By 1950, most of the exterior of the church was completed. The Korean War interrupted things, however, and one wall would collapse during fighting between UN and Chinese forces in May 1951. In August of that year, work to rebuild the church began, and the cathedral was finally completed in 1952.

Unlike the French missionary churches, which tend to be built of brick, Jungnim-dong Cathedral is built of stone. It’s a long church with double transepts, typical of English-Irish Gothic churches. Sitting on a hill with a nice view of the rugged mountains that surround Chuncheon, it’s a very pleasant place to spend some time.

In back of the cathedral, there is a small cemetery where 16 Korean and Irish clergymen who served the Diocese of Chuncheon were laid to rest. In front are two large markers marked by Celtic crosses, one for Bishop Quinlan (right) and the other for his successor, Bishop Thomas Stewart.

Quinlan, of Borrisoleigh, Ireland, came to Korea in 1934 at the age of 38, after spending 13 years as a missionary in China. In 1940, he was named Prefect of Chuncheon, a position that would be elevated to Vicar Apostolic in 1955 and Bishop in 1962. In 1965, he stepped down as bishop at the age of 69, with the position passing to Thomas Stewart of Woodford, Ireland. In 1970, Quinlan died in Chuncheon, and Stewart would serve as Bishop of Chuncheon until his death in 1994.

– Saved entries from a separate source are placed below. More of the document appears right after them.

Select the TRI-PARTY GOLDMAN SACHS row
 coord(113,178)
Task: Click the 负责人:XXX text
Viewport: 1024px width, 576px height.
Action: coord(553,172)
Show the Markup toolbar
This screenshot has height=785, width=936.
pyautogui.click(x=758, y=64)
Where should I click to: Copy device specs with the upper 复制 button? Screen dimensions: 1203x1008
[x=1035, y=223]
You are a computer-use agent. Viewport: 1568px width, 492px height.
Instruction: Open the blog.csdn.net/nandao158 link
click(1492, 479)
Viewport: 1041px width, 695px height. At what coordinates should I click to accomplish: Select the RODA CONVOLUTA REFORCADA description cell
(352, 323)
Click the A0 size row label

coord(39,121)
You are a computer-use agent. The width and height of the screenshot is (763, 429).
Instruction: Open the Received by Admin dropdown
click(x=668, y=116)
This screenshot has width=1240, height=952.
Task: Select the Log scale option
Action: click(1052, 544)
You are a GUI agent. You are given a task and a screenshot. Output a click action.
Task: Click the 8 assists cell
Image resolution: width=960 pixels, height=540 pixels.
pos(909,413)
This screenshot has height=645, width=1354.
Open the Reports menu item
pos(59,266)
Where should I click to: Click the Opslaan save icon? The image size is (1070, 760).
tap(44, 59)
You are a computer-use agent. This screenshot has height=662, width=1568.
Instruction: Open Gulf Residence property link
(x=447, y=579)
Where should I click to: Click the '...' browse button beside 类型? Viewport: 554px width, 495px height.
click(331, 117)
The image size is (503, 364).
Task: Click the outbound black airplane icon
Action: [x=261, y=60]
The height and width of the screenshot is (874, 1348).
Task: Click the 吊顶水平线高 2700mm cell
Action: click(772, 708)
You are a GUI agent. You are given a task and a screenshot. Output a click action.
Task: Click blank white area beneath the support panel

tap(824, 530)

In the back row is another set of Celtic crosses. Unlike Quinlan and Stewart, who lived very full lives, these men died far, far too young. And the dates of death on all their markers read the same — 1950.

Now, many sons of Ireland gave their lives in the Korean War, many of them in US military uniforms. The men buried here, however, were young priests who refused to leave their parishes despite being urged to do so by US military officers, and paid for their dedication with their lives.